TEXT SHOWN
------------------------------------

As the year opened in Paris, two stories dominated the news, one of them sad, the other funny. The first occurred at the Talbot auto plant in Poissy, just outside the capital. Nearly 200 people were hurt in clashes between workers and foremen backed by management. Police were called in to avert further bloodshed. The violence took place against a backdrop of disputes within leftist unions triggered by the government’s blundering attempt to “restructure” industry–that is, to act as the manager of the capitalist crisis.
The other story might be called the comedy of the “sniffing planes,” to borrow the superb sobriquet coined by Le Canard Enchaîné, the Paris satirical weekly. It involved fraudulent science and stolen documents and would have made a good Inspector Clouseau caper. Yet it also had a serious side: yesterday’s conservative rulers, the preachers of private enterprise who are so quick to condemn Socialist inefficiency, had squandered millions of dollars in public funds on an enterprise straight out of the comic strips and then concocted a clumsy Nixonian cover-up.
Both stories are unfinished. Both were probably difficult to comprehend from the snippets that appeared in the American press. I will try to put them in perspective, proceeding deliberately from the tragic to the farcical.
Tragedy at Talbot
The riots at the Talbot plant were a unique event and a portent. On the one hand, management there is unusually aggressive and reactionary; it loudly proclaims the divine rights of property. With the help of a puppet union, it runs its factories like army camps, tolerating no back talk from the unskilled, predominantly immigrant, labor force. Talbot is also the weakest division in the Peugeot group, which has lost $776 million in the past three years, and thus the one most threatened by corporate belt-tightening. On the other hand, the French auto industry is in trouble, and a major shake-up is brewing. Many other sectors–coal, steel, shipbuilding–are gripped by a deep malaise. Having accepted the logic of capitalism, the Socialist government is discovering where it leads. The flare-up at Poissy could be a useful warning.

------------------------------------

INSTRUCTIONS
- A) Answer these questions about the article on the two Paris stories:
(i) How many people were hurt in the clashes at the Talbot plant?
(ii) Which publication came up with the name "sniffing planes"?
(iii) How much money has the Peugeot group lost in the past three years?
- B) Carry on writing the article on the two Paris stories, picking up right after its last sentence.
The data that comes next has no connection to the article on the two Paris stories.

------------------------------------

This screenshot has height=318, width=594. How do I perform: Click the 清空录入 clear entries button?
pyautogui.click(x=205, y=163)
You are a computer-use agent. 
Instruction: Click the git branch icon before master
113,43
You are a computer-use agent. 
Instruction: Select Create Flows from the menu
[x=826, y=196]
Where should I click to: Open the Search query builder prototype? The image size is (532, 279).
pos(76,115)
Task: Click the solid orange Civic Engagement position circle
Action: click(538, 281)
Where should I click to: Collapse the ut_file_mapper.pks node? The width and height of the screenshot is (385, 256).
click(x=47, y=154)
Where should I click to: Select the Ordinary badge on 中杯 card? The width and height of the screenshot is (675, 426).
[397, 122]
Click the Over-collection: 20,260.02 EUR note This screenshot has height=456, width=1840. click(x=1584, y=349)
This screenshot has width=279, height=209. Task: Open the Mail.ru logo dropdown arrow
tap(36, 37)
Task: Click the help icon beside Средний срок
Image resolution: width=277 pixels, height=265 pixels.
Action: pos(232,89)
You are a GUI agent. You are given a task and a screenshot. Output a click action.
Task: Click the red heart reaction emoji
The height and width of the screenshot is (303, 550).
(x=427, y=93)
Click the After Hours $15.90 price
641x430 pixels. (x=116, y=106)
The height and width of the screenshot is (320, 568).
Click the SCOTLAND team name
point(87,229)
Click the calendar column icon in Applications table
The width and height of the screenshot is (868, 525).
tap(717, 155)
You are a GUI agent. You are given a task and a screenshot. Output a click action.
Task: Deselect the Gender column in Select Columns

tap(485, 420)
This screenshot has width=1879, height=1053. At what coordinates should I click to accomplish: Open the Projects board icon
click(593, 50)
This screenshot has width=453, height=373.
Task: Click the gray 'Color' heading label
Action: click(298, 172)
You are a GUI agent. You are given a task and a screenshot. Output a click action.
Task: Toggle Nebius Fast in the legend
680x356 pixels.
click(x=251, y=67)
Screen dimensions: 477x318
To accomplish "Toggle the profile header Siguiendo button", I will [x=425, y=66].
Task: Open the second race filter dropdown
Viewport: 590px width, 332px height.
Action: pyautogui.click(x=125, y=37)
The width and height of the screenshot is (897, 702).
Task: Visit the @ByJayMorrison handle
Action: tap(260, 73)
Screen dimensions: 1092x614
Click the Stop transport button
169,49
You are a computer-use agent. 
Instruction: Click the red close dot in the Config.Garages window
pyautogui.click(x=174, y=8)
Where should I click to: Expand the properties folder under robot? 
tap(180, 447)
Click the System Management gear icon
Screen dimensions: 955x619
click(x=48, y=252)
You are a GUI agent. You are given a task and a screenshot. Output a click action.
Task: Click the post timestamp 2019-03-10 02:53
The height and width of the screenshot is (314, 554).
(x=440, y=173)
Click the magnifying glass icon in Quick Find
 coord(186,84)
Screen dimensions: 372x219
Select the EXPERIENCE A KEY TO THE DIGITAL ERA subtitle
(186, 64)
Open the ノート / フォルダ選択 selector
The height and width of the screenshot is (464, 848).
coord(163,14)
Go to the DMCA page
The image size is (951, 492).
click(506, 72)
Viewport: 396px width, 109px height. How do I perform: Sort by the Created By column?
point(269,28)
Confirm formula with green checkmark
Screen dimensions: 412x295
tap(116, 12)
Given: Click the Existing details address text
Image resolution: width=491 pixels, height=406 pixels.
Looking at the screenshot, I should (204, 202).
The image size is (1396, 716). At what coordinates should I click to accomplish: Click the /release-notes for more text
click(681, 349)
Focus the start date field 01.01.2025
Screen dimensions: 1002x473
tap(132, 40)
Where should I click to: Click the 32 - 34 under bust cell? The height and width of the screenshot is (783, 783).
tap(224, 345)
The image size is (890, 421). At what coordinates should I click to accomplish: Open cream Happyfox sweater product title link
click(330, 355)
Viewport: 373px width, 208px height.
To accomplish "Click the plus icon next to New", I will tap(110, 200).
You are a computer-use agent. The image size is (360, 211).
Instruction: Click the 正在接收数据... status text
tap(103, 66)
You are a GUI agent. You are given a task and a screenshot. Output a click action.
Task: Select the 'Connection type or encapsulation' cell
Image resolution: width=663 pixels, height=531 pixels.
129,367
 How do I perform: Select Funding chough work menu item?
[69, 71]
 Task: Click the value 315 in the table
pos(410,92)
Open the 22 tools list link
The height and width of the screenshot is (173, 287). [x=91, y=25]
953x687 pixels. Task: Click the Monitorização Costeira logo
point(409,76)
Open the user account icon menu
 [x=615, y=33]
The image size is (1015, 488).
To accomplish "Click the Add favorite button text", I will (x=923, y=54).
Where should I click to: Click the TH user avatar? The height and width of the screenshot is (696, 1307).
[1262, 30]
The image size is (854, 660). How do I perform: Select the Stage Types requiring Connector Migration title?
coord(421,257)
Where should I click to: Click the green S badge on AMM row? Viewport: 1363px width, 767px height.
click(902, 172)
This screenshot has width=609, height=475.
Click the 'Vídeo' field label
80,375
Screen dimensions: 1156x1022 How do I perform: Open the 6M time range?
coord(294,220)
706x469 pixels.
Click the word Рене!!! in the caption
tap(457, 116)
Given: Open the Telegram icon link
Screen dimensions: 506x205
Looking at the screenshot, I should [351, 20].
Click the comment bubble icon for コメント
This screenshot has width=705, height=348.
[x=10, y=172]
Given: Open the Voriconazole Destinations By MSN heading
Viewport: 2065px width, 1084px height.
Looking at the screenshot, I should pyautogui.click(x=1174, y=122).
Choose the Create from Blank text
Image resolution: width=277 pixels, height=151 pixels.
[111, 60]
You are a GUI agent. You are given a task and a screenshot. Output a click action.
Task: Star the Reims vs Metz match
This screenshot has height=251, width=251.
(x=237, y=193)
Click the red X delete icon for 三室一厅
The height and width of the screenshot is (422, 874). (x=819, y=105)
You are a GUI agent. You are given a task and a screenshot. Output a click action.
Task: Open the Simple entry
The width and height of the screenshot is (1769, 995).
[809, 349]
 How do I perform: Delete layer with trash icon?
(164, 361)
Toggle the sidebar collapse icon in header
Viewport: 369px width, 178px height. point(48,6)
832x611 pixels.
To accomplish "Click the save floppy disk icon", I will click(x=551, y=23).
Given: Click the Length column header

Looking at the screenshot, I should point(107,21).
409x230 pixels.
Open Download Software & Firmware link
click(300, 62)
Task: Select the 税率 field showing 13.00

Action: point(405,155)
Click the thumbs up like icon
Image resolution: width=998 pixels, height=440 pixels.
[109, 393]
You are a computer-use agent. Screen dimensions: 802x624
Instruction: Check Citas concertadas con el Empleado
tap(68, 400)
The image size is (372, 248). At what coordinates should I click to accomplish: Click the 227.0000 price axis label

------------------------------------

TASK-BY-TASK ANSWERS
- A)
(i) Nearly 200 people.
(ii) Le Canard Enchaîné, the Paris satirical weekly.
(iii) $776 million.

- B)
Although the name may be unfamiliar, Talbot is an established firm. Originally known as Simca, it was connected with) Italy’s Fiat Motor Company until World War II (unkind souls claim it acquired its predilection for fascist methods of management during that period). Simca was part of Chrysler’s short-lived European empire from 1958 to 1978, when Peugeot bought it and changed the name. By any name, the firm has been one of the Big Four of the French auto industry. The undisputed Number One was, and is, Renault–a success story of nationalization. Taken over by the government after World War II because its owner had collaborated with the Germans, it produces more than half the cars built in France. In 1983, with nearly 14 percent of the Western European market, it was Europe’s top seller, just ahead of Ford. The merger of the three other French firms is of more recent vintage and quite a revealing story.
In the 1970s, when Valéy Giscard d’Estaing was President, Citroen faced bankruptcy. The government could have let the state-owned Renault take it over but instead gave the privately owned Peugeot a loan to buy the ailing firm. The rescue operation was a success: Citroen recovered, and Peugeot, its appetite for expansion whetted, purchased Chrysler’s European subsidiaries. Only the miracle didn’t happen twice. International competition had intensified and top management committed a series of blunders, notably, merging the sales forces of Citroen and Talbot too rapidly. The output of Talbot cars dropped from 450,000 in 1981 to fewer than 200,000 last year. Before the riot in Poissy, there were reports that Peugeot wanted to close down its most recent acquisition.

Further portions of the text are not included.